● **FRAGMENTO PARA LEER**:
= = = =
El druidismo también remite al culto de la Gran Diosa que estuvo muy presente en el período neolítico antes de desvanecerse gradualmente ante la preeminencia del modo de vida patriarcal y los monoteísmos. Nos fuimos alejando progresivamente de la tierra, de lo femenino, de la matriz. Y esta lógica vertical y jerárquica es la que estuvo alimentando la organización lineal del mundo. El mensaje de Mona es impregnado de amor y respeto hacia todos. Subraya el hecho de que «las mujeres están invitadas a redescubrir su naturaleza solar, a no vivir más en dependencia o a la sombra de otro». El ejemplo de Ginebra, la esposa del rey Arturo, representa el prototipo de estas mujeres que encarnan la soberanía, es decir la ausencia de dependencia.
Sin embargo, la escritora bretona cuestiona «la reciente proliferación de talleres sagrados femeninos, popularizados en particular por el éxito del ecofeminismo y la promoción de la energía femenina que estaría específicamente vinculada a la Madre Tierra.» Añade que el lugar correcto que corresponde a cada uno de nosotros «no significa reducir los principios a su estricta igualdad de similitud.» No es necesario ser idéntico para ser igual y no puede haber sagrado femenino sin sagrado masculino. Comparto el punto de vista de Mona en el sentido en que el replanteamiento del papel de la mujer significa, para mí, un reposicionamiento de las mujeres en sus propias vidas, una (re)conexión pura con su esencia a través de la energía femenina para librarse de las trabas y condicionamientos, una exploración interior para lograr la completud. No significa verter en lo opuesto y convertirse en una ultra-feminista sino sin capaz de conectar con sus propios deseos y de expresar su voz con mucha consciencia porque la igualdad de género solo puede nacer de una diferencia asumida y no de la imitación de los valores patriarcales.
= = = =
● **MATERIAL PROPORCIONADO**:
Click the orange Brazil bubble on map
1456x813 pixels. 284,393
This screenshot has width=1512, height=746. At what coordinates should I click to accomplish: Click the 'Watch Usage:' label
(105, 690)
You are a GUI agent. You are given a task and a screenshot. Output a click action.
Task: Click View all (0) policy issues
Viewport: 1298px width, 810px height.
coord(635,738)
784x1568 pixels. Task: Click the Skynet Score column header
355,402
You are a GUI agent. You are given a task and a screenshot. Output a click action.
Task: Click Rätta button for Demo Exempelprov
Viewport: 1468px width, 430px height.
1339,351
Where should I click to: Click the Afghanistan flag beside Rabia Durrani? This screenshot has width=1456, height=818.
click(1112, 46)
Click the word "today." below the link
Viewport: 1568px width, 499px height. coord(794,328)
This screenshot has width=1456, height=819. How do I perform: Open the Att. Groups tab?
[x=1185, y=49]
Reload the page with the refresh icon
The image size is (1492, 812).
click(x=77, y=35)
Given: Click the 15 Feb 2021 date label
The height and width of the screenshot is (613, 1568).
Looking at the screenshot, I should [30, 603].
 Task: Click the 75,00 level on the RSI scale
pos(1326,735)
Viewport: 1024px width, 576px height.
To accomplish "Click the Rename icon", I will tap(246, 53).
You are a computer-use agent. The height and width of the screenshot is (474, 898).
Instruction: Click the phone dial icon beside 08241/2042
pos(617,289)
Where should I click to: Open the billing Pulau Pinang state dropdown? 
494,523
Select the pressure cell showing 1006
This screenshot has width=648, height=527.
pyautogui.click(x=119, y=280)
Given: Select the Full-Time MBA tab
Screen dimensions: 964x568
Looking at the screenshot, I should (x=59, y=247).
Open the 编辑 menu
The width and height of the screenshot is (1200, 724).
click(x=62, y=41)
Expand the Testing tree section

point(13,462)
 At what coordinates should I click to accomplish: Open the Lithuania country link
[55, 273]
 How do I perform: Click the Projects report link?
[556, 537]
= = = =
● **CONSIGNA 1**: Reproduzca el pasaje del fragmento sobre el druidismo que empieza con «El druidismo también» y sigue hasta «ausencia de dependencia.».
● **CONSIGNA 2**: Traduzca al inglés la siguiente oración del fragmento sobre el druidismo: «No es necesario ser idéntico para ser igual y no puede haber sagrado femenino sin sagrado masculino.»
● **CONSIGNA 3**:
Responda brevemente, según el fragmento sobre el druidismo:
(a) ¿Qué culto estuvo muy presente en el período neolítico?
(b) ¿Quién representa el prototipo de las mujeres que encarnan la soberanía?
(c) ¿Qué proliferación reciente cuestiona la escritora bretona?
Los registros no son necesarios para resolver lo que aquí se pide.

● **SOLUCIÓN 1**:
El druidismo también remite al culto de la Gran Diosa que estuvo muy presente en el período neolítico antes de desvanecerse gradualmente ante la preeminencia del modo de vida patriarcal y los monoteísmos. Nos fuimos alejando progresivamente de la tierra, de lo femenino, de la matriz. Y esta lógica vertical y jerárquica es la que estuvo alimentando la organización lineal del mundo. El mensaje de Mona es impregnado de amor y respeto hacia todos. Subraya el hecho de que «las mujeres están invitadas a redescubrir su naturaleza solar, a no vivir más en dependencia o a la sombra de otro». El ejemplo de Ginebra, la esposa del rey Arturo, representa el prototipo de estas mujeres que encarnan la soberanía, es decir la ausencia de dependencia.

● **SOLUCIÓN 2**: It is not necessary to be identical in order to be equal, and there can be no sacred feminine without a sacred masculine.

● **SOLUCIÓN 3**:
(a) El culto de la Gran Diosa.
(b) Ginebra, la esposa del rey Arturo.
(c) La de los talleres sagrados femeninos.